My fair folk are also missing wings, but definitely have an ethereal look about them. The Namarielle fairies glow from within. They have oddly colored eyes like pea green, crimson and lavender. Their clothing is frothy and flutters around them as if a breeze is always blowing a little.

More unique characteristics are described in the next book, The Fontre, but I won’t disclose them here just yet. I can’t spoil much. Sorry.

While size and appearance varies in fiction, one thing remains static in their mythology: their inherent love of mischief. I’ve taken this a step further with the Queen of the Fey and made her experimentally mischievous. Dahlia wants to cause the inconvenience, or even outright pain of the mortals she observes, but she can’t, like most fairies remain coldly isolated from their struggle. Having inherited her mother’s curiosity, she longs to know what makes them do the things they do. She wants to capture secrets and use them against their keepers. She seeks darker secrets too, as we will see in upcoming stories and books.

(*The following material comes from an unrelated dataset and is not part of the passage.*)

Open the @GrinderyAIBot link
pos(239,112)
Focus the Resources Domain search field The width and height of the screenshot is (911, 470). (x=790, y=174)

One other fairy power I kept true to their lore, is the strange pull of their food. It is a well-known fact among we fairy documentarians that any mortal who eats the food of the fey can (at the whim of their hosts) be bound in their land for eternity. This bit is carefully preserved in Lashai. Unfortunately for our fellow mortals, the fairies of this realm have the powers to bind their guests whether they eat the food or not, but still… Hollis definitely doesn’t try to tempt fate.

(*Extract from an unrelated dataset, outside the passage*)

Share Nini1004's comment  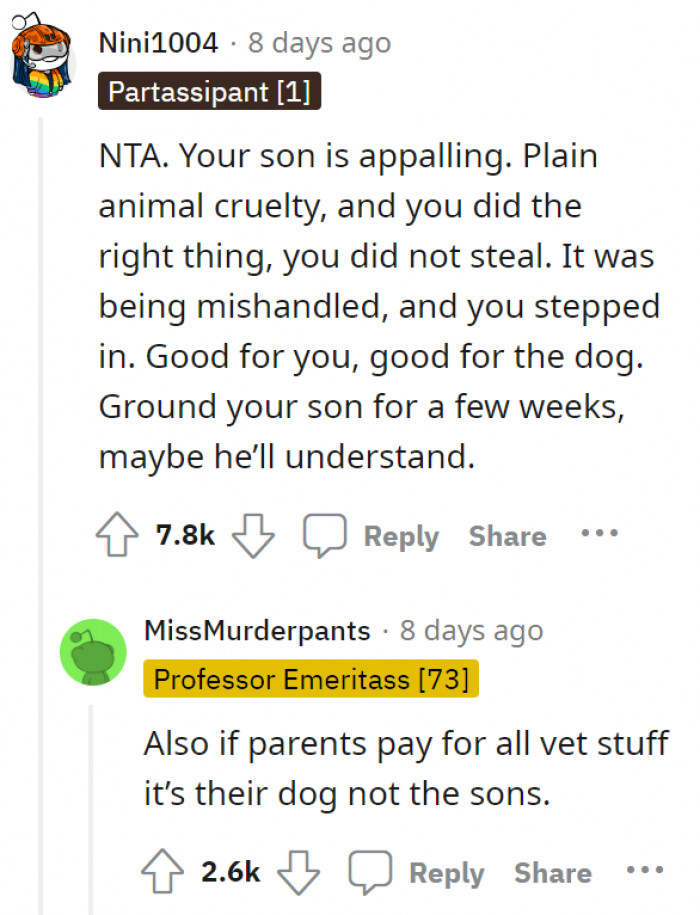tap(507, 535)
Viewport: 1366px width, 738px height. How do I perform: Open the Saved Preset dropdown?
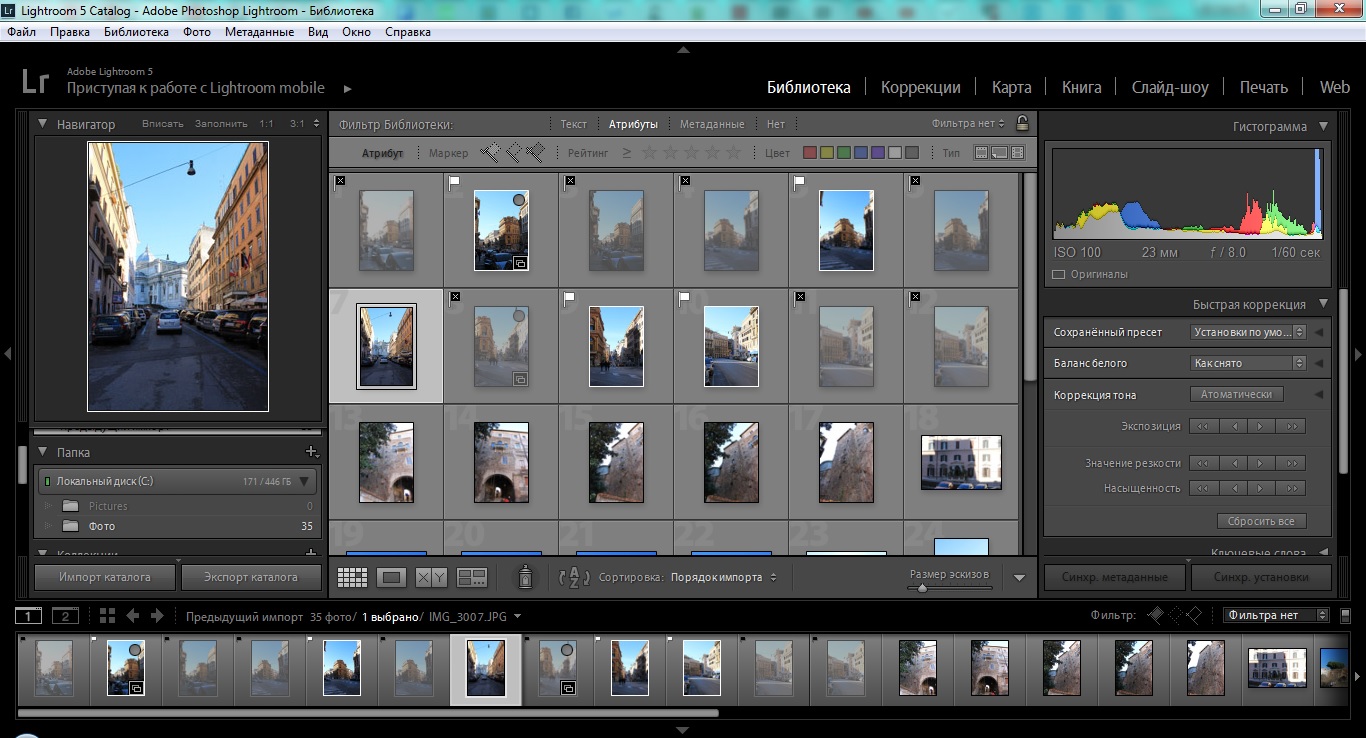point(1248,332)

I hope you curl up with a delicious cup of coffee or tea, and dive into Lashai’s version of the Fairy Realm. I hope you won’t wander aimlessly in the Woods of Terryn. Mostly, I hope you will feel the fairies are preserved and presented in this story as they should be. There are things even the pen of a fantasy writer shouldn’t alter. Vampires are not supposed to glitter in sunlight. Werewolves simply must transform in light of the full moon. Fairies should be otherworldly and full of mischief, even the fairies of Lashai.